The program includes chamber works for string quartet, alto saxophone quartet, saxophone and piano, and percussion solo; as well as three works for chamber orchestra, two featuring baritone Thomas Buckner, including the world premiere of “WOULD YOU WEAR MY EYES,” based on a poem by the American Beat poet and surrealist Bob Kaufman. Distinguished performers on the concert also include Petr Kotik, conductor of the Orchestra of the SEM Ensemble (New York), percussion virtuoso William Winant, the Eclipse String Quartet (Los Angeles), and the James Fei Alto Quartet.
The concert takes place in the recently restored Littlefield Concert Hall on the Mills College campus at 5000 MacArthur Blvd in Oakland. This venue is wheelchair accessible and free parking is available on campus. Tickets are $15 general, $10 seniors and non-Mills students and may be purchased at the door, or online at:
http://www.boxofficetickets.com (keywords: Mills College)

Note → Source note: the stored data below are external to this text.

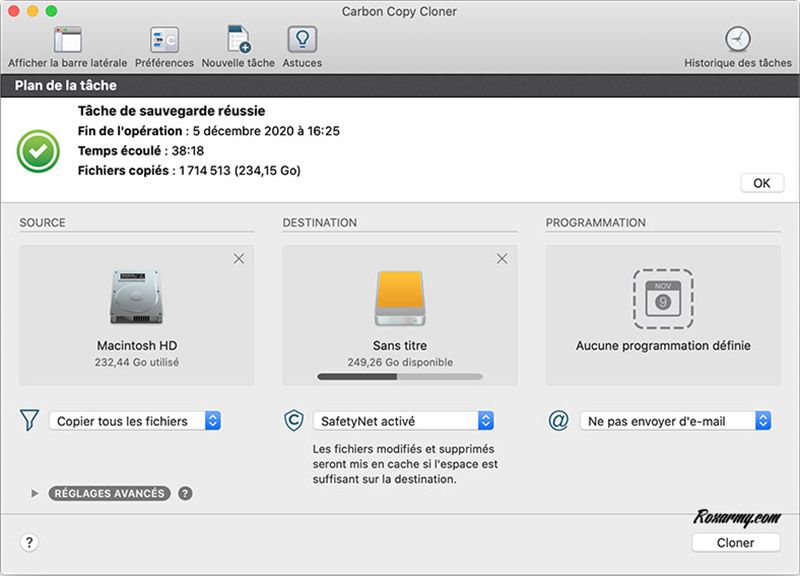800x576 pixels.
Task: Expand the Réglages avancés disclosure triangle
Action: [35, 493]

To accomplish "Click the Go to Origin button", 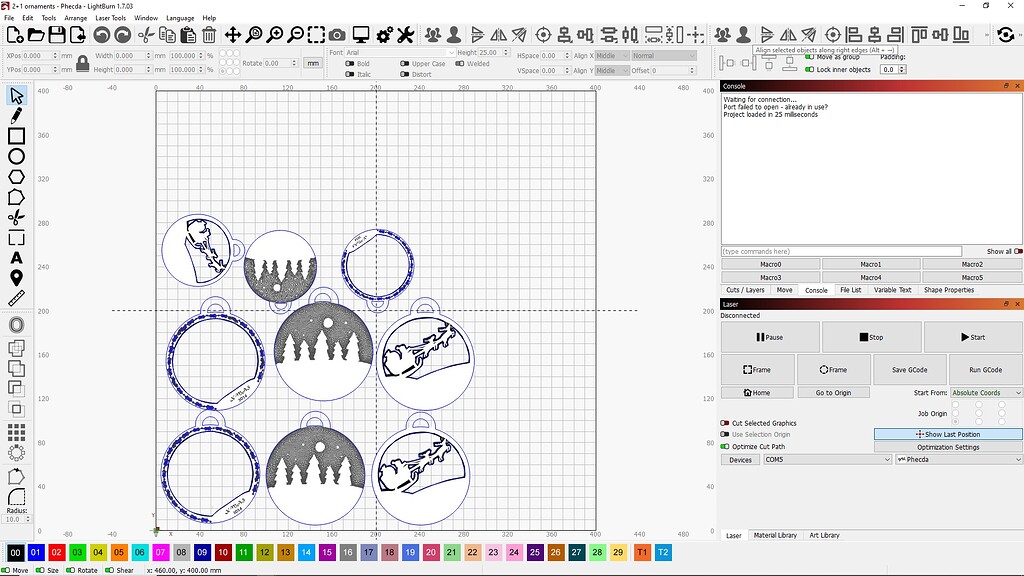I will pyautogui.click(x=833, y=392).
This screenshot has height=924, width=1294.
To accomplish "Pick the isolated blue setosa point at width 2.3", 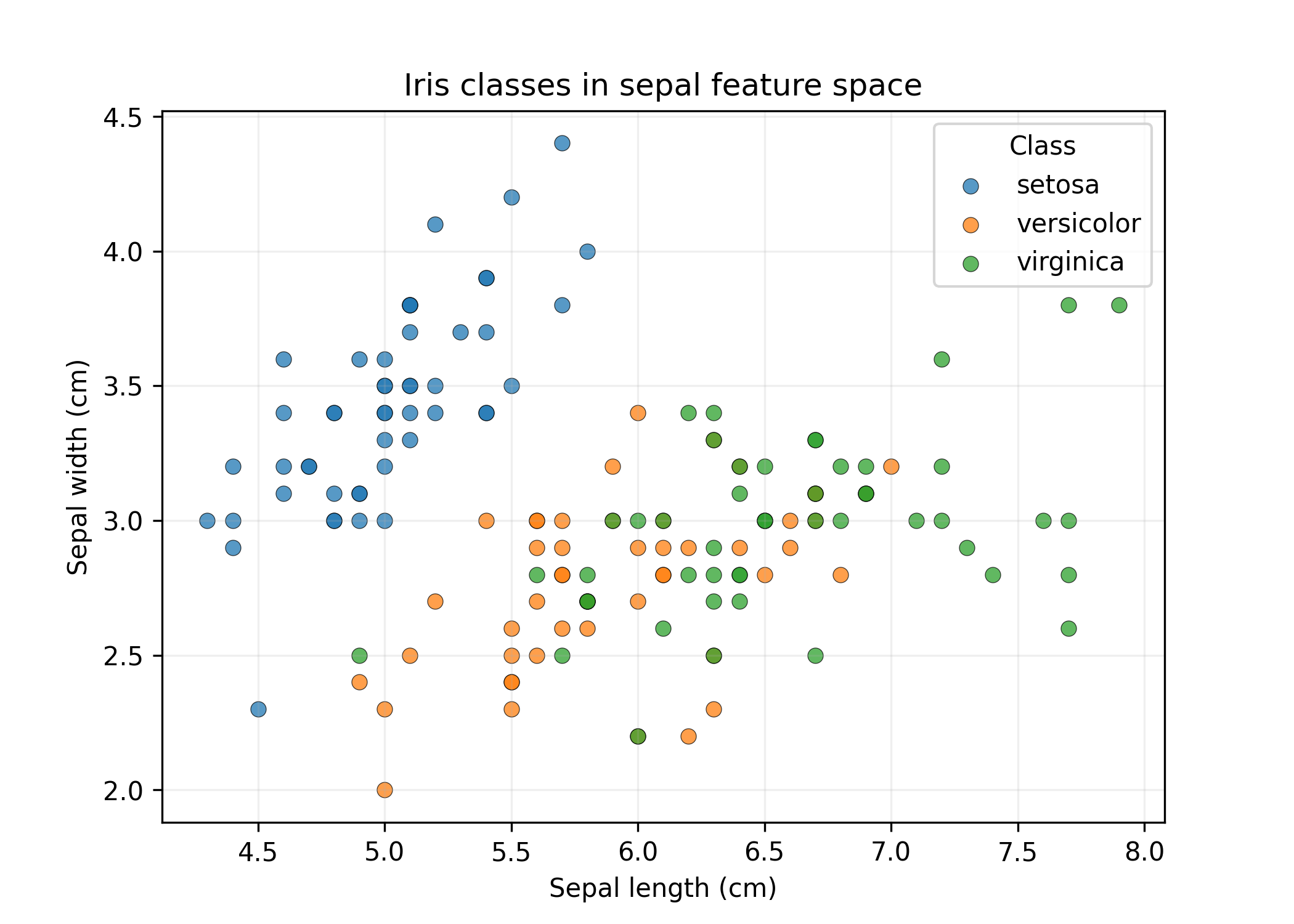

For more information visit:
http://musicnow.mills.edu
Roscoe Mitchell, internationally renowned musician, composer, and innovator, began his distinguished career in the spirited 1960s of Chicago, Illinois. His role in the resurrection of long neglected woodwind instruments of extreme register, his innovation as a solo woodwind performer, and his reassertion of the composer into what has traditionally been an improvisational form have placed him at the forefront of contemporary music for over four decades. A leader in the field of avant-garde jazz and contemporary music, Mr. Mitchell is a founding member of the world renowned Art Ensemble of Chicago, the Association for the Advancement of Creative Musicians, and the Trio Space.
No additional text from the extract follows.